- _The records_:
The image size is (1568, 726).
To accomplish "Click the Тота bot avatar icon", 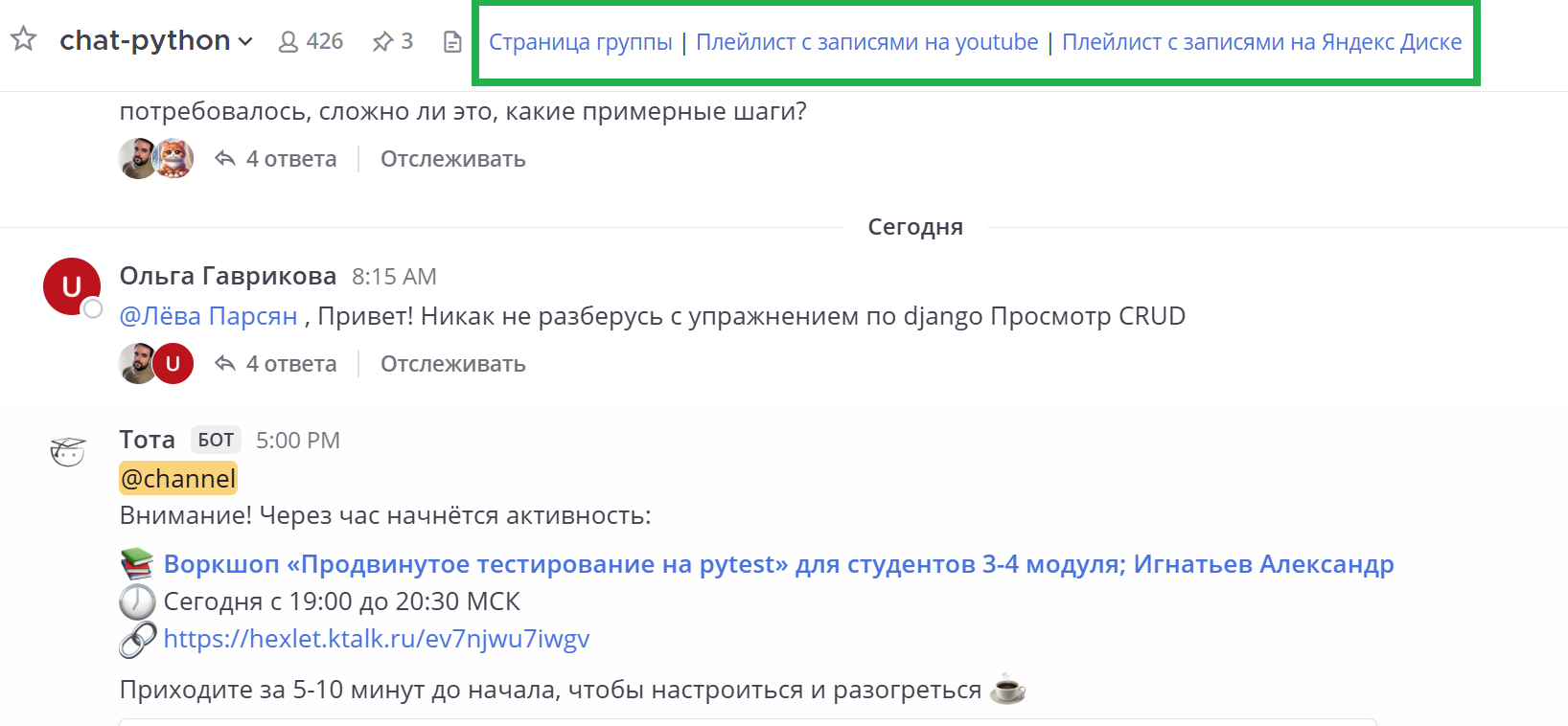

---

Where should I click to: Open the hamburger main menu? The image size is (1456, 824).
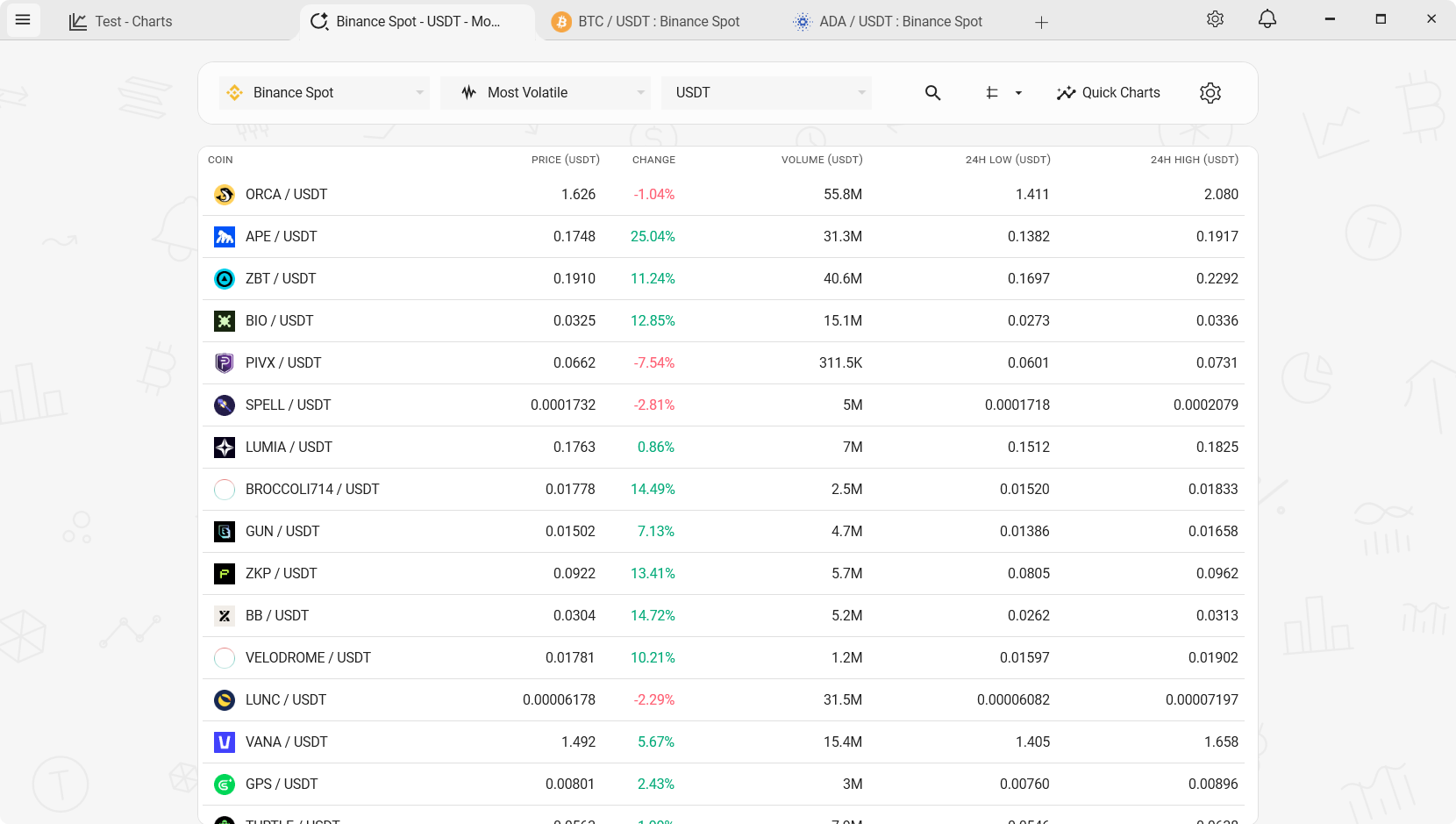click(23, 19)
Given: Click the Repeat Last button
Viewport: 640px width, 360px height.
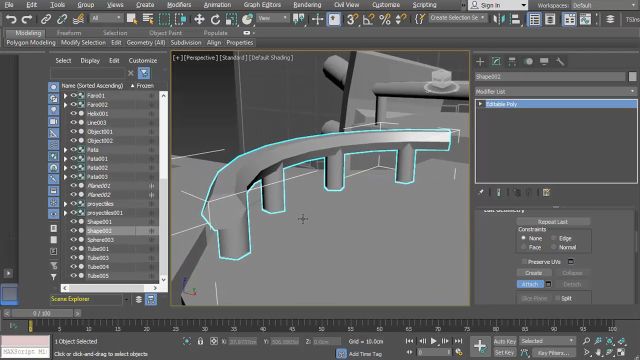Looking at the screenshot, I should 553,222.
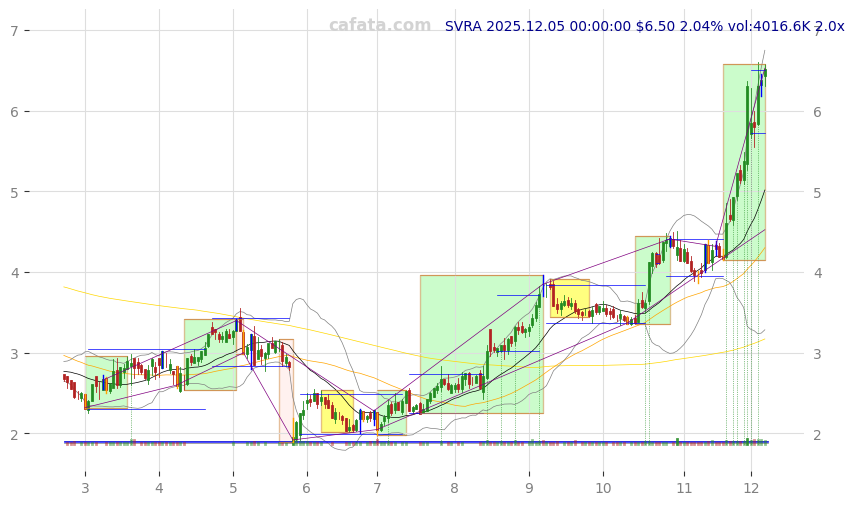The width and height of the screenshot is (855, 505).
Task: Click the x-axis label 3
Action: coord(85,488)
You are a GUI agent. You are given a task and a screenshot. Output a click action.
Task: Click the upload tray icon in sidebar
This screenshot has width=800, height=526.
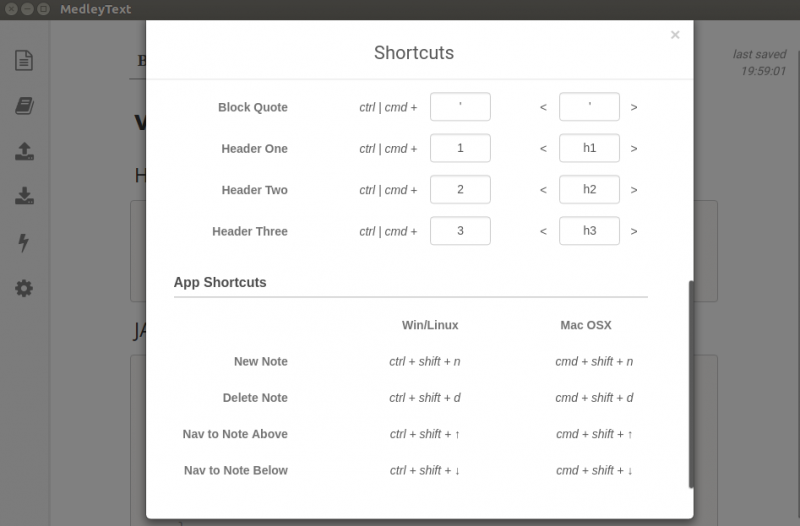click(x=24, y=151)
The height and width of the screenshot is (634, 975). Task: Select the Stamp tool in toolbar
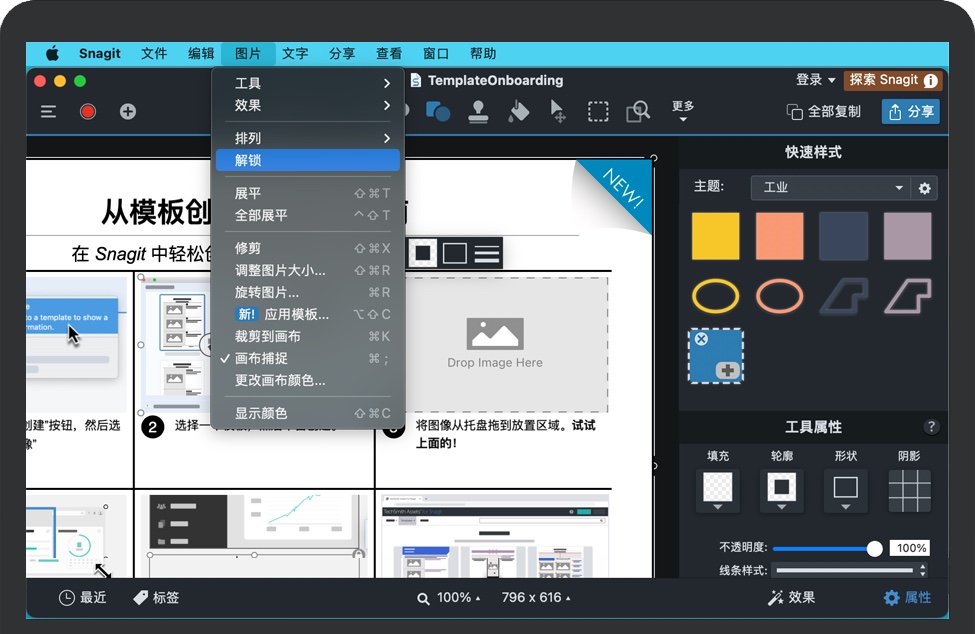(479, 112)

- _What this task involves_: Your copy should hold only the lines above from the one containing "The image size is (1568, 726)." through the one containing "the Тота bot", exactly as written and free of pictures.

- _Task output_:
The image size is (1568, 726).
To accomplish "Click the Тота bot avatar icon", 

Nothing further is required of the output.